After that sermon, many of Fosdick’s Presbyterian colleagues were so angry that they forced him to defend himself in a church trial. His defense was led by none other than John Foster Dulles, who later became U.S. Secretary of State. As a result of the furor, Fosdick won a new ally in John D. Rockefeller Jr. and became the first pastor of the historic, liberal, inter-denominational Riverside Church, Manhattan, in 1930.

Naming the Sin of Racism

Fosdick never wavered in his prophetic calling. During World War II, he preached a message naming the sin of racism that was collected in a now out-of-print book he called, A Great Time to be Alive; Sermons on Christianity in Wartime.

It’s well worth re-reading a portion of that message today to remind us of our collective calling as Christian leaders. Here’s an excerpt:

“We, the democracies, are likely to reap a terrific harvest from our racial sins.

“Moreover, the whole world knows how little democracy means to us when it comes to the racial line within our own nation. I get letters from people in this city filled with antisemitic hatred so dreadful that Hitler himself could hardly improve on it. In one of our states today there is a large and lovely lake, and on that lake a camp including both white and colored soldiers, equally ready to die for their country. A friend of mine has seen ten thousand of those soldiers swimming at one time in that lake, but no Negro was among them. Owing to local prejudice, the military authorities dare not allow a colored man to enter the water.

“Far from being an isolated phenomenon, this is symbolic of an intolerable situation affecting nearly one-tenth of the population of the United States. No section of the country is free from blame. Whether it be Jim Crow segregation, the closing of hotels and restaurants to Negroes, the refusal to address them as Mr. or Miss or Mrs., accosting them only by their given names, the denial to them of equality before the law, at the ballot box, and in educational opportunity, or the restriction of their employment to certain narrow fields regardless of their abilities, North and South alike we must rethink our attitude toward the Negro if we are not to make a farce of our democracy.

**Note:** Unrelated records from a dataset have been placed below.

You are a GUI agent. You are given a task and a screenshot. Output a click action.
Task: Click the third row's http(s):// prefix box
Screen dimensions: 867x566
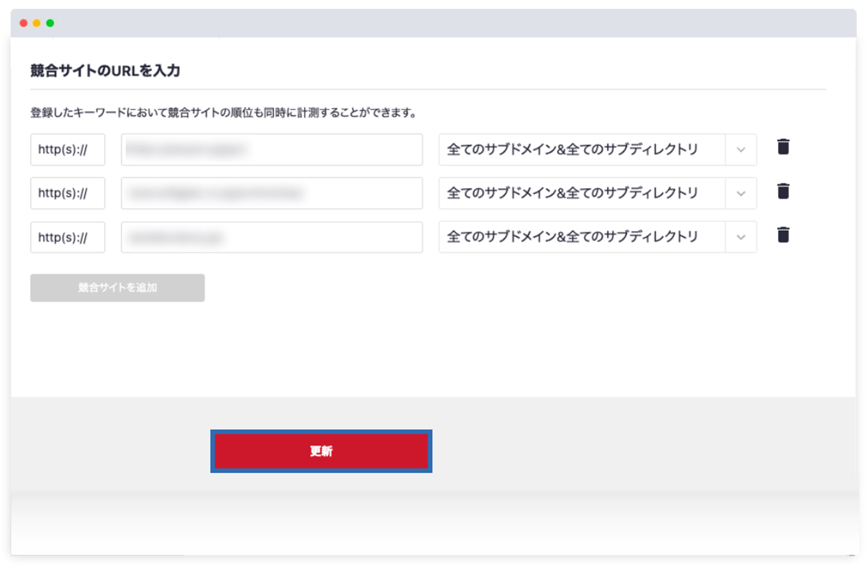pos(67,237)
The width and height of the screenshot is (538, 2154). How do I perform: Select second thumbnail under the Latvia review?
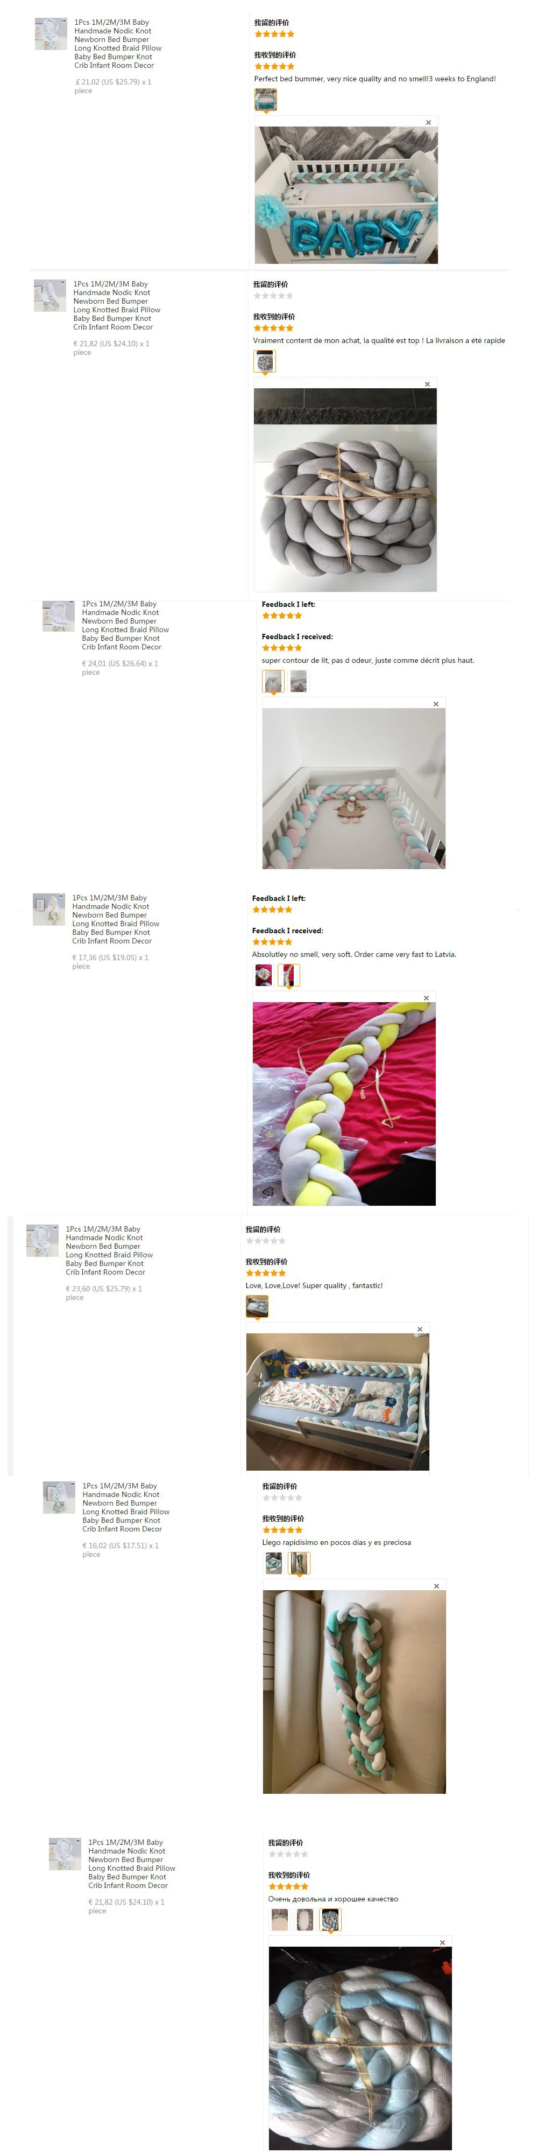tap(288, 975)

“And nowhere is this more true than in our churches where often it is sheer hypocrisy to read from the New Testament: ‘There cannot be Greek and Jew, circumcision and uncircumcision, barbarian, Scythian, bondman, freeman; but Christ is all, and in all.’

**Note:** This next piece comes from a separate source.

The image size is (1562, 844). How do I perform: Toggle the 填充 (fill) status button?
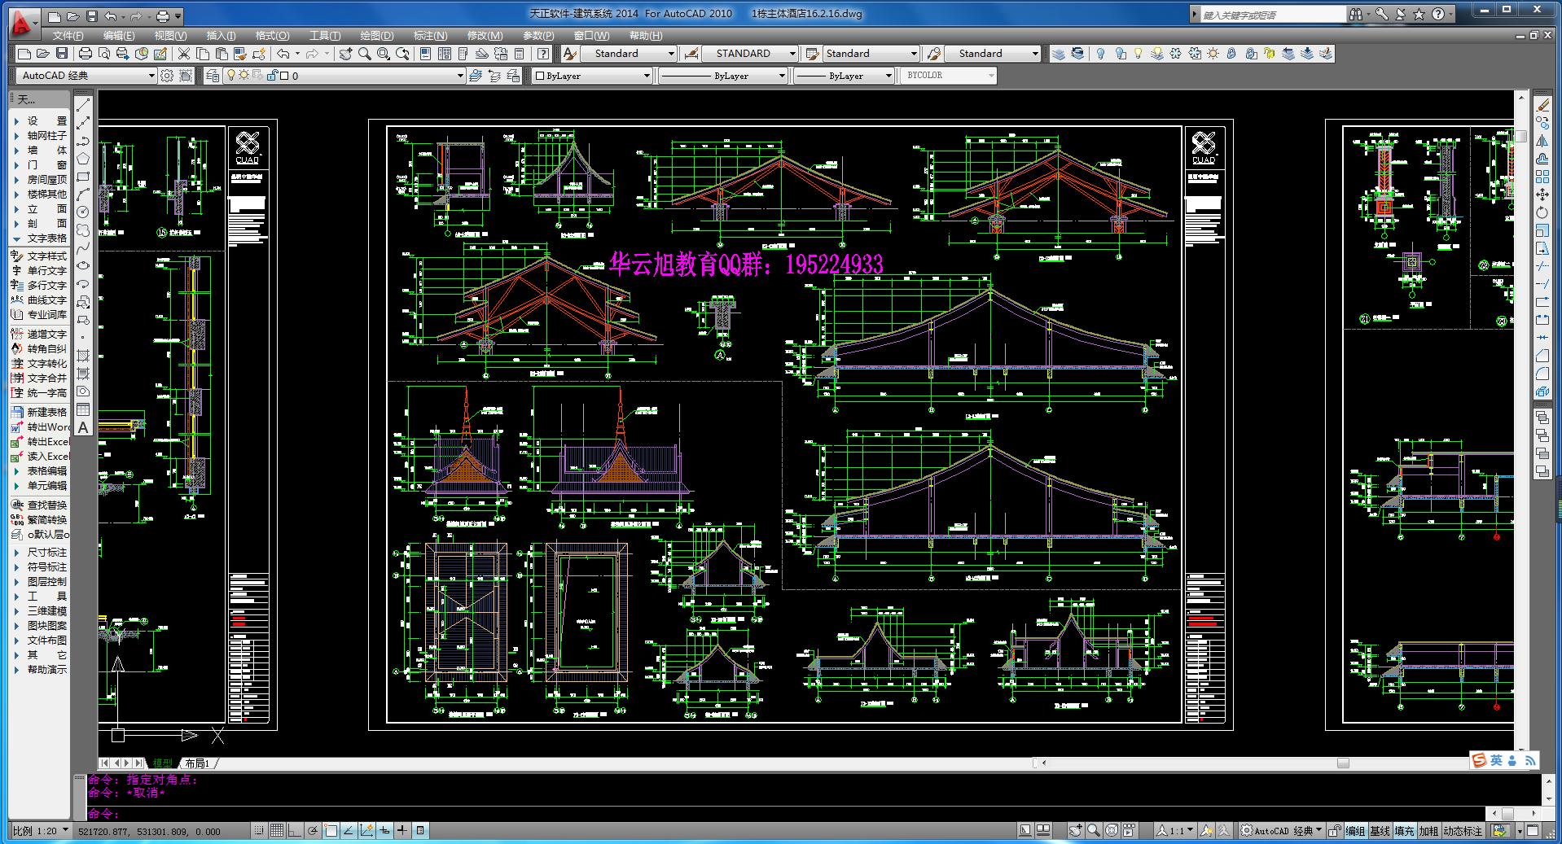point(1404,831)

“Do not waste your moral failure; it is deplorable, but don’t waste it; it need not be a total loss; not only can you escape from it but you can make use of it. The Apostle Paul himself started as a persecutor of the church. I never read this thirteenth chapter of I Corinthians on love without seeing those blood-stained hands of his writing it. That violence of his against the Christians was an awful sin; he suffered agony about it but he learned something from it so profound and moving that when he wrote about the opposite of violence, love, he said something unforgettable that no ordinary man could ever have said.

“Paul’s moral failure was not wasted.

“If someone protests that it is dangerous doctrine to say that sin can be put to good uses, I answer: No! Just because trouble can be used to great ends nobody goes out looking for it, and just because sin can be transmuted into gain, no one will plunge into it. To make a huge blunder, to land in a Far Country, to suffer shame’s agony, and then to have to come again, saying, “I am no more worthy to be called thy son”—no man in his senses will go out looking for that. But when trouble and moral failure come—and they do come to all of us—don’t waste them!

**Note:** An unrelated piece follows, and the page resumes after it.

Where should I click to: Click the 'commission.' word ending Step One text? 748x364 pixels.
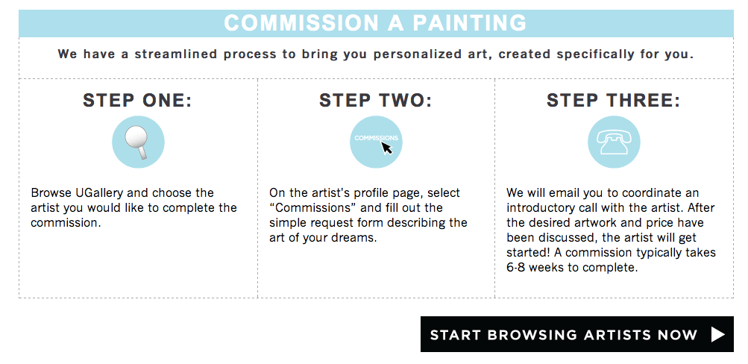[x=66, y=223]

“The greatest characters of history have been, as it were, born out of the travail of the sense of shame.”

Energy for the journey ahead

As I read Fosdick’s words so many decades later, I still feel that charge he lays out so powerfully in the language of his era. The core of his indictment is as valid today as it ever was.

Surely, our work of combatting racism in our country and world is a long road ahead. May we encourage each other—and prophetically energize each other—along this journey.